Frequently Asked Questions

What is the IUPAC name of tert-butyl (3R,4R)-4-[[5-cyano-3-fluoro-6-[(5-pyrazol-1-yl-3-pyridinyl)amino]-2-pyridinyl]amino]-3,5-dimethylhexanoate?
The IUPAC name of tert-butyl (3R,4R)-4-[[5-cyano-3-fluoro-6-[(5-pyrazol-1-yl-3-pyridinyl)amino]-2-pyridinyl]amino]-3,5-dimethylhexanoate (CID 161202842) is tert-butyl (3R,4R)-4-[[5-cyano-3-fluoro-6-[(5-pyrazol-1-yl-3-pyridinyl)amino]-2-pyridinyl]amino]-3,5-dimethylhexanoate.
What is the SMILES notation for tert-butyl (3R,4R)-4-[[5-cyano-3-fluoro-6-[(5-pyrazol-1-yl-3-pyridinyl)amino]-2-pyridinyl]amino]-3,5-dimethylhexanoate?
The canonical SMILES for tert-butyl (3R,4R)-4-[[5-cyano-3-fluoro-6-[(5-pyrazol-1-yl-3-pyridinyl)amino]-2-pyridinyl]amino]-3,5-dimethylhexanoate is CC(C)[C@@H](Nc1nc(Nc2cncc(-n3cccn3)c2)c(C#N)cc1F)[C@H](C)CC(=O)OC(C)(C)C.

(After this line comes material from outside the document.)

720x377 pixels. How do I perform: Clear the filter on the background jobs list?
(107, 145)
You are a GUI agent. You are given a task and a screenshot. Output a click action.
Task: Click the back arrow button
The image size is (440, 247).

What is the InChIKey of tert-butyl (3R,4R)-4-[[5-cyano-3-fluoro-6-[(5-pyrazol-1-yl-3-pyridinyl)amino]-2-pyridinyl]amino]-3,5-dimethylhexanoate?
The InChIKey is UVFCHEYYEOCQTN-UZUQRXQVSA-N. The full InChI is InChI=1S/C26H32FN7O2/c1-16(2)23(17(3)10-22(35)36-26(4,5)6)32-25-21(27)11-18(13-28)24(33-25)31-19-12-20(15-29-14-19)34-9-7-8-30-34/h7-9,11-12,14-17,23H,10H2,1-6H3,(H2,31,32,33)/t17-,23-/m1/s1.
What are the key properties of tert-butyl (3R,4R)-4-[[5-cyano-3-fluoro-6-[(5-pyrazol-1-yl-3-pyridinyl)amino]-2-pyridinyl]amino]-3,5-dimethylhexanoate?
tert-butyl (3R,4R)-4-[[5-cyano-3-fluoro-6-[(5-pyrazol-1-yl-3-pyridinyl)amino]-2-pyridinyl]amino]-3,5-dimethylhexanoate has a molecular weight of 493.59 g/mol, XLogP of 5.22, 9 rotatable bonds, 2 hydrogen bond donors, and 9 hydrogen bond acceptors.
Where does this data come from?
All data for tert-butyl (3R,4R)-4-[[5-cyano-3-fluoro-6-[(5-pyrazol-1-yl-3-pyridinyl)amino]-2-pyridinyl]amino]-3,5-dimethylhexanoate is sourced from PubChem (CID 161202842), the world's largest open chemistry database maintained by the National Library of Medicine (NIH).